1. AUSTRIA - Natalia Kelly - Shine
And shine it won't! Run of the mill R&B that is instantly forgettable. Not qualifying, which may cause Austria to go back into sniffle mode and quit Eurovision claiming that it's everyone else's fault and not their own.

Same guys as before, supposedly doing something Eurovision-ish?
2. ESTONA - Birgit - Et uus saaks alguse (So There Can Be A New Beginning)
The first of MANY ballads. Formulaic, boring, so un-Estonian. The Estonian final usually brings out a whole selection of songs that either are or presented in a post-modernist kooky way that those quirky Estonians only can do. Alas, this is not one of them. By the time it comes to voting, I doubt people will remember who she is. Not qualifying.



3. SLOVENIA - Hannah Mancini - Straight Into Love
Bit of a misnomer this one when looking at the gay eye candy in the video clip. Hannah Mancini is hardly a Slovenian name - well, that's because she isn't. She's a perky American gal whose path somehow has landed her in this once-prosperous-now-inexplicably-bankrupt country. So there won't be any problems with the speakings and sayings of the English. I like the song, especially for its dub-step elements (quite big this year in Eurovision - hey, it's only, what, 5-6 years behind now) but it's gay-targeted songs like these that make it into the final and only come 18th at best. That's the best Miss Mancini can hope for. I have this song qualifying, but just, and that's mainly thanks to the votes from the other three ex-Yugo countries in this final.

4. CROATIA - Klapa s mora - Mižerja (Misery)
Croatia's Klapa s mora. Thankfully with their clothes on!
Sung in the Čakavian dialect of Croatia (I betya you didn't know that!), this song will showcase Croatia's supposedly 'traditional' a capella music from the Dalmatian coast called klapa. I say 'supposedly traditional' as klapa is not as old as you (or many Croatians) may think.
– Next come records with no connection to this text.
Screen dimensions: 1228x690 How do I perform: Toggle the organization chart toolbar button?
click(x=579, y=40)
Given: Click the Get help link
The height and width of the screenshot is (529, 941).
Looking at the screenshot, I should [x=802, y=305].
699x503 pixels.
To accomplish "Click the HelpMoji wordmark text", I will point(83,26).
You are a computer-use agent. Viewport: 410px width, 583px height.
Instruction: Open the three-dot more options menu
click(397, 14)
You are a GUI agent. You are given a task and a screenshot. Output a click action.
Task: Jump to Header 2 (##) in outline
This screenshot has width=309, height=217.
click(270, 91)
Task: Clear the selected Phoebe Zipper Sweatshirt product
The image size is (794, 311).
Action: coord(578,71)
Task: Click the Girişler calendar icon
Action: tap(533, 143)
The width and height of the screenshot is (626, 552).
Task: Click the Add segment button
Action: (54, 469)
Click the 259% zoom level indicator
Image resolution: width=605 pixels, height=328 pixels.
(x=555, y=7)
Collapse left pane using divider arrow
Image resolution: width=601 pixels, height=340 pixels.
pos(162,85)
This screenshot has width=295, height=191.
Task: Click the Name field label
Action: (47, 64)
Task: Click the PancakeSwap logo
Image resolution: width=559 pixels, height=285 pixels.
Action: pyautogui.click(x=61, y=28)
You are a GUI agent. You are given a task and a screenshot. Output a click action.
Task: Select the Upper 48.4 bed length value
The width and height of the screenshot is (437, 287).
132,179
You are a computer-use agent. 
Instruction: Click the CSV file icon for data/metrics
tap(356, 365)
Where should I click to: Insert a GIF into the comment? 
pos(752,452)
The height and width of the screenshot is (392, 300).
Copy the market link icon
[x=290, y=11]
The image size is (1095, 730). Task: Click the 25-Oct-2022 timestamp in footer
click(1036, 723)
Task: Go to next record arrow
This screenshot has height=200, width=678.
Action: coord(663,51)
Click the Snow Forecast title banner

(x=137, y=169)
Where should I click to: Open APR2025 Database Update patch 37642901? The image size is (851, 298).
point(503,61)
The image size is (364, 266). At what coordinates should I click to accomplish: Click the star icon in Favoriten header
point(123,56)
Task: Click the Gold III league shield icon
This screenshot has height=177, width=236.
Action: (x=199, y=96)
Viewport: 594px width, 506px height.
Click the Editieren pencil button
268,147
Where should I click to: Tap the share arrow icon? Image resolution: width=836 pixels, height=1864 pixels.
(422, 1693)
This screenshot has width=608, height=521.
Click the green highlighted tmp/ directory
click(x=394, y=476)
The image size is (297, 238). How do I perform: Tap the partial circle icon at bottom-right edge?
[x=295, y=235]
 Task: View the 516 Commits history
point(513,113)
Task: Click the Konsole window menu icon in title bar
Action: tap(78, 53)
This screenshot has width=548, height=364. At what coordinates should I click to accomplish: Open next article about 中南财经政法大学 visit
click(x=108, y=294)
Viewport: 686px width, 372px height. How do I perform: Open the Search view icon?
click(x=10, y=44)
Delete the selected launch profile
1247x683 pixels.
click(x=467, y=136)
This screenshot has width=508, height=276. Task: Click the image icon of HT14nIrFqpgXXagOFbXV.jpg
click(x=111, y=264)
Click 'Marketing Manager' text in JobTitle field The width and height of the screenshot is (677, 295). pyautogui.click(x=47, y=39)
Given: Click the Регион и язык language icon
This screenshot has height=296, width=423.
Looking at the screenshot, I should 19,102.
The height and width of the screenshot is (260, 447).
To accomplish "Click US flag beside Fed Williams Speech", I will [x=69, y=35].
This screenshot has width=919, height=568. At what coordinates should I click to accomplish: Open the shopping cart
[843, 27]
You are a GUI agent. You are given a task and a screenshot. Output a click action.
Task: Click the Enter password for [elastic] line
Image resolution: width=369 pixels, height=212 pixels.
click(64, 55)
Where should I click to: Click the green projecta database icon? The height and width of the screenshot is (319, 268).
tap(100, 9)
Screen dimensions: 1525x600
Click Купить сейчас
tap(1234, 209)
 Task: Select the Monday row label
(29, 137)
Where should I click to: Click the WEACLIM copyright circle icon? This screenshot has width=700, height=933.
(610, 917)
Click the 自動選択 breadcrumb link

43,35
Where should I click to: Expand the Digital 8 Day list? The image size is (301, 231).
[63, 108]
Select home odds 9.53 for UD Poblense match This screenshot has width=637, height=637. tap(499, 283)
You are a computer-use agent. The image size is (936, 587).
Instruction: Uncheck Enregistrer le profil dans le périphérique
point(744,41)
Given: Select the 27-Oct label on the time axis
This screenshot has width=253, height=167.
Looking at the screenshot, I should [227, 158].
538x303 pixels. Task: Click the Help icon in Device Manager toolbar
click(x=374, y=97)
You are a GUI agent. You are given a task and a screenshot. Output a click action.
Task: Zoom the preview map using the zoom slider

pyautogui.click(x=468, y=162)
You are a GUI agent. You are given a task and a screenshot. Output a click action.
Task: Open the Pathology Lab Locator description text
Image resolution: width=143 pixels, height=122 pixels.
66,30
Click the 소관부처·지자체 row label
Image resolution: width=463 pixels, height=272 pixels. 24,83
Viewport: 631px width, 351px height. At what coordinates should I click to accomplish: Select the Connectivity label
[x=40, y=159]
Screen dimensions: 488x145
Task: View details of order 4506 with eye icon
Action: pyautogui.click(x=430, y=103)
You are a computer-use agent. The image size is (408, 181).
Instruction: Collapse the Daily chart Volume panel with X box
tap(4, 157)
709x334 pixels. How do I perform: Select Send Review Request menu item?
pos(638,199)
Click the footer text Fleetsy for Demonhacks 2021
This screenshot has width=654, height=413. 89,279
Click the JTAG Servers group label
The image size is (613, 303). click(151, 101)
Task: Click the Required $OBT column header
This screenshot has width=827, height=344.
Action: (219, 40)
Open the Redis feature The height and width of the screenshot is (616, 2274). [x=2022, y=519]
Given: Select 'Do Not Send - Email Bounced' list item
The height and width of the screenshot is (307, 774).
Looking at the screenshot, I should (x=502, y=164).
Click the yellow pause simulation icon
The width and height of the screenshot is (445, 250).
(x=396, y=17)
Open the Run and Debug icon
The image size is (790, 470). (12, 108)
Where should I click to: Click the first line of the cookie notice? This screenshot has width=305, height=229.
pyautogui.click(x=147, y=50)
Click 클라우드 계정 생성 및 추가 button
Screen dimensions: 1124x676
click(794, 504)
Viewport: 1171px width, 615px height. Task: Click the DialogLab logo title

It actually only really developed in the 1960s from more traditional church choral and other Dalmatian music, just with a more Italian/western twist to things (you know, more cultural that the original peasanty stuff). So this is more fakelore than folklore, but hey, it is something identifiably Croatian. The Croats have had their heads in their palms now for the past few years wondering why they haven't been making the final. Last year they even sent one of the Yugosphere's biggest pop stars to no avail. This year, HRT decided it would assemble six waiters... oops, I mean six of the best klapa singers to form a 'super klapa' group (whooah!). Much like the problem that coaches face with national football teams, assembling six singers from six different klapa groups and then get them to gel in such a short time is no easy task. Anyway, the Croatians have done it and they kept the Croatian nation in suspense releasing morsel after paused morsel about the final product. Well, it's basically a soundtrack for a Croatian tourism ad... oh, what a surprise, check out the video clip to this song and you'd be none the wiser. It's also a great way for Croatia to show off that it really is worthy of joining the EU in July, as they are western and stuff with this music, unlike their former Yugo country-persons. Anyway, the title of the song played well into the general Croatian public reaction to this 'super klapa' - misery. Seriously, for all the time and effort invested into this song, it ended up sounding no better than most of the pop klapa songs to be heard in numerous song festivals throughout Croatia every year. This song is not the type of stuff that would get a Eurovision crowd or viewer excited, unless they're over 70, so I think it'll be back to the old drawing board by the sea for the Croatians next year. The only way this song will make the final is if Serbia, Montenegro and Slovenia award this high points, but I don't see this qualifying.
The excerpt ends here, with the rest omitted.